L’industriel ne pouvait, jusqu’à présent, se défaire de son obligation de remise en état, même en cas de revente du site. Ce qui rendait particulièrement complexes les montages contractuels. Alors même que l’acte de vente pouvait organiser les conditions de la prise en charge de la dépollution par l’acquéreur, l’industriel restait juridiquement le seul « débiteur » de l’obligation de remise en état vis-à-vis du Préfet, pendant trente ans. Et, comme il a été indiqué, cette obligation était limitée à « l’usage » défini au moment de la cessation d’activité, alors que le projet de reconversion pouvait viser un usage beaucoup plus ambitieux.

La loi Alur assouplit le droit sur ce point en permettant à un tiers (dit « tiers intéressé ») de se substituer à l’industriel (avec son accord) pour réaliser les travaux de réhabilitation en fonction de l’usage que ce tiers envisage, déliant ainsi l’industriel de son obligation de remise en état. Cette substitution peut être opérée, soit au moment de la mise à l’arrêt du site, soit postérieurement.

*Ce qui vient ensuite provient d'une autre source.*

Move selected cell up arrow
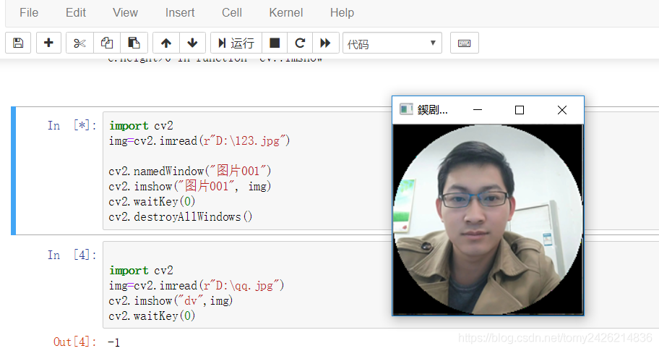This screenshot has width=659, height=351. (165, 43)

L’avenir dira si ce mécanisme est efficace, mais on perçoit dès à présent qu’il ne pourra fonctionner qu’en présence d’acteurs sérieux. En effet, qui dit substitution dit transfert de responsabilité : le tiers intéressé endossant mécaniquement les habits de l’exploitant industriel, c’est lui seul qui répondra de la bonne mise en œuvre des mesures prescrites par le Préfet et s’exposera aux risques de sanctions. Par ailleurs, la substitution sera subordonnée, non seulement à la démonstration que le tiers intéressé dispose de capacités techniques et financières suffisantes, mais aussi, et surtout, à la constitution de garanties financières couvrant la réalisation des travaux. Le tiers devra donc obtenir une couverture, par exemple, auprès d’une banque ou d’une compagnie d’assurances, avec tous les coûts que cela peut induire.

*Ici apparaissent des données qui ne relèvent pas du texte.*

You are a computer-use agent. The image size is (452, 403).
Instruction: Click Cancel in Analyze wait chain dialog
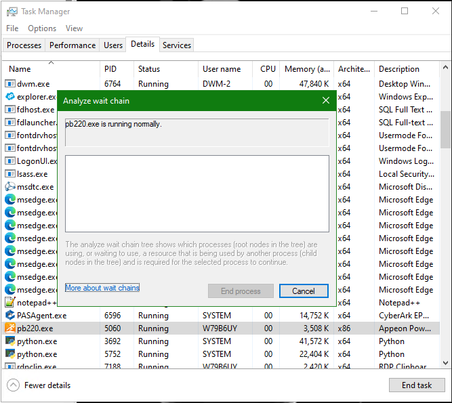pyautogui.click(x=304, y=291)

D’un point de vue juridique et financier, le tiers intéressé n’a donc, de prime abord, qu’à y perdre. Il y gagnera toutefois un avantage concurrentiel fort sur le marché : celui de pouvoir proposer à l’exploitant un montage « clés en mains », responsabilité incluse. Le gain est ici considérable pour l’exploitant. Mais un risque résiduel demeure : le législateur n’a pas voulu couper définitivement le lien entre l’industriel et la pollution. Le texte lui impose, en effet, de « ré-assumer » son obligation de remise en état en cas de défaillance du tiers intéressé et d’impossibilité de mettre en œuvre les garanties financières. On peut cependant y voir un cercle vertueux. Plus l’interlocuteur choisi par l’exploitant sera solide, plus les risques seront limités. Les premiers temps de la mise en œuvre de la loi Alur devraient donc permettre une structuration du marché.